NEW YORK - Sportswriter Roger Kahn has canceled an appearance at baseball's Hall of Fame after the museum scrubbed a 15th anniversary tribute to the film ``Bull Durham'' because of the anti-war stance of its stars.

Kahn sent a letter to Hall of Fame President Dale Petroskey on Thursday to protest the Cooperstown, New York, museum's snub of Tim Robbins and his longtime partner, Susan Sarandon.

``By canceling the Hall of Fame anniversary celebration of ``Bull Durham'' for political reasons, you are, far from supporting our troops, defying the noblest of the American spirit,'' wrote Kahn, who was to speak there in August about his new book.

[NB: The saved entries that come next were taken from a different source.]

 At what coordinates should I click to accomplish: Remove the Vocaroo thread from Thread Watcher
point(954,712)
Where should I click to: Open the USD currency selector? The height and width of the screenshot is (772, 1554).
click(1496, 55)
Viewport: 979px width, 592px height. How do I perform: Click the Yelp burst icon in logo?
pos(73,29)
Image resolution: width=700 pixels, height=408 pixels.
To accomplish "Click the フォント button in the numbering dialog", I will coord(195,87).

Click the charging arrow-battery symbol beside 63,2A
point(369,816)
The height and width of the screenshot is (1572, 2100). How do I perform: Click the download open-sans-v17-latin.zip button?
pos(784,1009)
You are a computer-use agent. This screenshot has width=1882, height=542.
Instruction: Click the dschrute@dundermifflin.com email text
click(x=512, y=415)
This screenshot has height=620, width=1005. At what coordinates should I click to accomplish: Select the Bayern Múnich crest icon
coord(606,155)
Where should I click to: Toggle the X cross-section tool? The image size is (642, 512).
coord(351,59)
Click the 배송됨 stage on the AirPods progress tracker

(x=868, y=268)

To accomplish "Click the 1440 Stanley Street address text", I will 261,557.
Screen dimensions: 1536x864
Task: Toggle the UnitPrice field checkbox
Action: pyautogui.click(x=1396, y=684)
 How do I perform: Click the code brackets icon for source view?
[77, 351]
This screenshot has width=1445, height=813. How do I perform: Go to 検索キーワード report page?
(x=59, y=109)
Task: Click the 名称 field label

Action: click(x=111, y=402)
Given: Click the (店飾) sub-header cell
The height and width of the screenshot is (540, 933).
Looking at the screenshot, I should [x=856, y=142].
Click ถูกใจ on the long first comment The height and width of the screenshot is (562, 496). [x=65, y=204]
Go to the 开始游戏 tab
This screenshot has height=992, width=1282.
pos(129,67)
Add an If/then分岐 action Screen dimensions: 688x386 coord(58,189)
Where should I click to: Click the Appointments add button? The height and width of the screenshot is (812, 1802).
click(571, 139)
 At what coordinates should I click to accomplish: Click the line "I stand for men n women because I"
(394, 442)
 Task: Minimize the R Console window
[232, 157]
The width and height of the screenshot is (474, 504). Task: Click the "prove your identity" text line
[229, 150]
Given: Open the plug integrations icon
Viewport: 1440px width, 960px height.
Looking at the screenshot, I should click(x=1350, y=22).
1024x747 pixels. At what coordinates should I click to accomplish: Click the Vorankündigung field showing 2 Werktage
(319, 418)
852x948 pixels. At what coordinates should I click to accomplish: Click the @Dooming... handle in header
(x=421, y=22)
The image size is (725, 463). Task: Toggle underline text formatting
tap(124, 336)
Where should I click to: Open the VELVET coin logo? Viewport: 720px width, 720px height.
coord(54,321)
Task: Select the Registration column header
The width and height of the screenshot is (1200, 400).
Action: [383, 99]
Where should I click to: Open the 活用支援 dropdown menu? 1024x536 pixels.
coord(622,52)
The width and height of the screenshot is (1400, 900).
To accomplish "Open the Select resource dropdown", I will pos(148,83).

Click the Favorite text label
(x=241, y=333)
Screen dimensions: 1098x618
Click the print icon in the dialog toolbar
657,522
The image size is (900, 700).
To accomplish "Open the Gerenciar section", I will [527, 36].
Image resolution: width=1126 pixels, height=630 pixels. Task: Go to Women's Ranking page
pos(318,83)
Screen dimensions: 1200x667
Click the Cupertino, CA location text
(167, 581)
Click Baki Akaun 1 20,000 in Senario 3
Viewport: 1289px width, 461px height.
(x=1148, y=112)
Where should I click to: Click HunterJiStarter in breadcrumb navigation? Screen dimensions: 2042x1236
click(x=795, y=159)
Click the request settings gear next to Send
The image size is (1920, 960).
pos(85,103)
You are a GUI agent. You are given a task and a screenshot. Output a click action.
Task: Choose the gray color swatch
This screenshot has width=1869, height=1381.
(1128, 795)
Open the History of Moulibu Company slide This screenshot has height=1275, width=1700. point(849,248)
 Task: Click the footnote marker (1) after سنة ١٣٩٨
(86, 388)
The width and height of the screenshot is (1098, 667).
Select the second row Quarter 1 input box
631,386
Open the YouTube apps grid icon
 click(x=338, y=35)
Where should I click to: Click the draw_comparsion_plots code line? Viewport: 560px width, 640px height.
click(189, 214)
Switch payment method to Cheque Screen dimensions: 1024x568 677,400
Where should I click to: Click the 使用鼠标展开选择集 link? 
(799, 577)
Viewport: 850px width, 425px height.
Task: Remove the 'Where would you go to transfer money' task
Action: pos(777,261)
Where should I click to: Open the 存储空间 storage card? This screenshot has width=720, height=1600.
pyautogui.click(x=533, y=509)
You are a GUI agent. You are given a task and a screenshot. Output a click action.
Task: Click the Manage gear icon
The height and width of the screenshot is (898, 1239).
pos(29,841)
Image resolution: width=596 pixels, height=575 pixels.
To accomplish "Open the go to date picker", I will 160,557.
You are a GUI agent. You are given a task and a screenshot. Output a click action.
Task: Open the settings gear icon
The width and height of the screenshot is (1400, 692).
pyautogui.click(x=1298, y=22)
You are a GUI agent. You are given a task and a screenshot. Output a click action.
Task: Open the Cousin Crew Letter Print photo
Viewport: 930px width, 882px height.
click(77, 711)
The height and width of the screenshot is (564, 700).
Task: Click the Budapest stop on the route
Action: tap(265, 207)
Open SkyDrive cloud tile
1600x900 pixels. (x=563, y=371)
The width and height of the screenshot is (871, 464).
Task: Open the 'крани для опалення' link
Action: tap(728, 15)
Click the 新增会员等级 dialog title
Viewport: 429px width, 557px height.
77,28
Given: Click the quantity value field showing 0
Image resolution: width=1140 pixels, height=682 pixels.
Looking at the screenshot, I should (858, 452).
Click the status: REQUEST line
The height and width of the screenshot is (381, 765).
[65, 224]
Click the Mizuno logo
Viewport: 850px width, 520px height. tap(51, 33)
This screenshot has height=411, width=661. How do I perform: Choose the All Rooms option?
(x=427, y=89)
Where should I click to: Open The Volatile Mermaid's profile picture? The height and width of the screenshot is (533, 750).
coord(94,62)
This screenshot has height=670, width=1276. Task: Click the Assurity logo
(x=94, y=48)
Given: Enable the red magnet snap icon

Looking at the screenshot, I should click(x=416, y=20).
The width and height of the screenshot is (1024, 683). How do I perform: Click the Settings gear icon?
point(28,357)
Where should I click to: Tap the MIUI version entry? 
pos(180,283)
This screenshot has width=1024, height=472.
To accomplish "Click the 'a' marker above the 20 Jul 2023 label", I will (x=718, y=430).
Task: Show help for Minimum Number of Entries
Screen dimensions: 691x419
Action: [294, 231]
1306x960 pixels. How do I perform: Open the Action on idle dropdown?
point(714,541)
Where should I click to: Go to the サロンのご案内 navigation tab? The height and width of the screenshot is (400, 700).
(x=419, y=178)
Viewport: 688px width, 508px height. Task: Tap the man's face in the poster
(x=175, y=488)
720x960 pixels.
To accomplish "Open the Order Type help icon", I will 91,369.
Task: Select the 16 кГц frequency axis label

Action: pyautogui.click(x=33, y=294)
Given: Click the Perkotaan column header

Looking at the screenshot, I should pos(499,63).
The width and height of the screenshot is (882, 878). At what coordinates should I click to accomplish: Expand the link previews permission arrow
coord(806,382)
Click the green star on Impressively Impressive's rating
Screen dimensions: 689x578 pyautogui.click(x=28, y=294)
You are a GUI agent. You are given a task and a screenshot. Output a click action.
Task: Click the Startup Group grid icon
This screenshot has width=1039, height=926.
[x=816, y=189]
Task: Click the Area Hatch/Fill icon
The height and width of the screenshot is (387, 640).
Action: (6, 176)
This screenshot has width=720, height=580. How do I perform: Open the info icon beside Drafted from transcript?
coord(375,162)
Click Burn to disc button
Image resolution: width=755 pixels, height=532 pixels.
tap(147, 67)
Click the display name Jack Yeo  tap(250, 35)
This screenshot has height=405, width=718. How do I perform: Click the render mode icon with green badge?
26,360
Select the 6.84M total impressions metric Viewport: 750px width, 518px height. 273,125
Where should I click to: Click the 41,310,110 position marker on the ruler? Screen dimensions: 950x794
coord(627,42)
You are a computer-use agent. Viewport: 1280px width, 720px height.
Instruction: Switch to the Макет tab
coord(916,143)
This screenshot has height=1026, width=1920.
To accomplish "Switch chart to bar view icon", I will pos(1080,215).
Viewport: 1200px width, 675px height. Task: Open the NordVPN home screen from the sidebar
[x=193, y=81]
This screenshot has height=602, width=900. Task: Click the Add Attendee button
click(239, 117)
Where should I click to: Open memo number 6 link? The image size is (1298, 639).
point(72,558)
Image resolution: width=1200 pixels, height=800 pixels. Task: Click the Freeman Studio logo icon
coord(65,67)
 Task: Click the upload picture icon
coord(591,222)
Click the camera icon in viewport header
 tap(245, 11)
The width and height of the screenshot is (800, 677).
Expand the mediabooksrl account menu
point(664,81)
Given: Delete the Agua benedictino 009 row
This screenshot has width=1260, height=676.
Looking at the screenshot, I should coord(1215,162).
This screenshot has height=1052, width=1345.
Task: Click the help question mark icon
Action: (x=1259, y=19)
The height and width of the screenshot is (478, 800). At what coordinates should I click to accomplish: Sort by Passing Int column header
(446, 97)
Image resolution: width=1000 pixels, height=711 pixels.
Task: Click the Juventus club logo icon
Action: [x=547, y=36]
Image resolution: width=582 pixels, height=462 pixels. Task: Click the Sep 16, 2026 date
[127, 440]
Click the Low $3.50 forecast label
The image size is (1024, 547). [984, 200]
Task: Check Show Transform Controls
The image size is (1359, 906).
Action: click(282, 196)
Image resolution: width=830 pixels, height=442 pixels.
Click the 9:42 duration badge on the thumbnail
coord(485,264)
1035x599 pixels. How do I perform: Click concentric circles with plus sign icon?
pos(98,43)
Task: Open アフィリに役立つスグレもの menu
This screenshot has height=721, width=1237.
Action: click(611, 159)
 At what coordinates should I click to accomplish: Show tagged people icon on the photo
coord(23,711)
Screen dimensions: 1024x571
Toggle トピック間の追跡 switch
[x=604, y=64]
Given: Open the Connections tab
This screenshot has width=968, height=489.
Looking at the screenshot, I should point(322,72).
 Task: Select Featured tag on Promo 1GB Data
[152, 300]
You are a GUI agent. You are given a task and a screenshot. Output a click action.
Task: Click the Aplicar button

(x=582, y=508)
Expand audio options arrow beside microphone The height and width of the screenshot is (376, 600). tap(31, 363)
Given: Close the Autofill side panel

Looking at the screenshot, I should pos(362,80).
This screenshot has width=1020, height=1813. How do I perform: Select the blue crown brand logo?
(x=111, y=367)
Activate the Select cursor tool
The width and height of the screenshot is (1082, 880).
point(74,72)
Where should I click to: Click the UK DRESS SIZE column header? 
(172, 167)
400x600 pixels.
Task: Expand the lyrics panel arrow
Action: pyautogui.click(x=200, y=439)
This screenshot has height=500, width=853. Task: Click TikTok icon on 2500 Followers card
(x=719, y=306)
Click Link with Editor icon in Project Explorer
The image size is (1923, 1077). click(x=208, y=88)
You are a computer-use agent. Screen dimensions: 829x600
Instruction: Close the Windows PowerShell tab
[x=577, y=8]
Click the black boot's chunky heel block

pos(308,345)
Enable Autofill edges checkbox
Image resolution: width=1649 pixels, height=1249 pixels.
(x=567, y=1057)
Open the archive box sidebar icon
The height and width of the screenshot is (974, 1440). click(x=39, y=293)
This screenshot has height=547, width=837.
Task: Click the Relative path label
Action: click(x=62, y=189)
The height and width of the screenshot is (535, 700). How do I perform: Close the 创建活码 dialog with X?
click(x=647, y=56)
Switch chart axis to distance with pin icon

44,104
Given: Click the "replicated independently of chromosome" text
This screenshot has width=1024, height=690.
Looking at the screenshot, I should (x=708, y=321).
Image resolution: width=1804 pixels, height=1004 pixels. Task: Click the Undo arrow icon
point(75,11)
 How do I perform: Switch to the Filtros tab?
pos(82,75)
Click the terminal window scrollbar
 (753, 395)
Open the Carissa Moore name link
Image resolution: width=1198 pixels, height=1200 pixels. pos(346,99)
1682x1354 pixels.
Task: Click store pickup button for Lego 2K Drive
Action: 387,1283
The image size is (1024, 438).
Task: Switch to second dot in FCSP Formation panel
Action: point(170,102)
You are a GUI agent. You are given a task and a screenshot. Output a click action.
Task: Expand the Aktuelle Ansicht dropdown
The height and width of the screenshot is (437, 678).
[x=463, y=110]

``You are choking freedom of dissent. How ironic. In theory, at least, we have been fighting this war to give Iraqis freedom of dissent. But here you, through the great institution you head, have moved to rob Tim Robbins, Susan Sarandon and (writer-director) Ron Shelton of that very freedom.''

Petroskey, a former aide to President Ronald Reagan, had told Robbins in a letter that he canceled the April 26-27 event because ``as an institution, we stand behind our president and our troops in this conflict.''

Kahn's 17th book, ``October Men,'' is about the 1978 New York Yankees. He is best known for ``The Boys of Summer,'' about the Brooklyn Dodgers of the 1950s. That 1972 book has sold about 3 million copies

Copyright 2003, azcentral.com. All rights reserved. USA Today | Gannett Co. Inc. | Gannett Foundation | Real Cities Network

Commentary:
As I said previously, these Bush supporters make Saddam blush with pride.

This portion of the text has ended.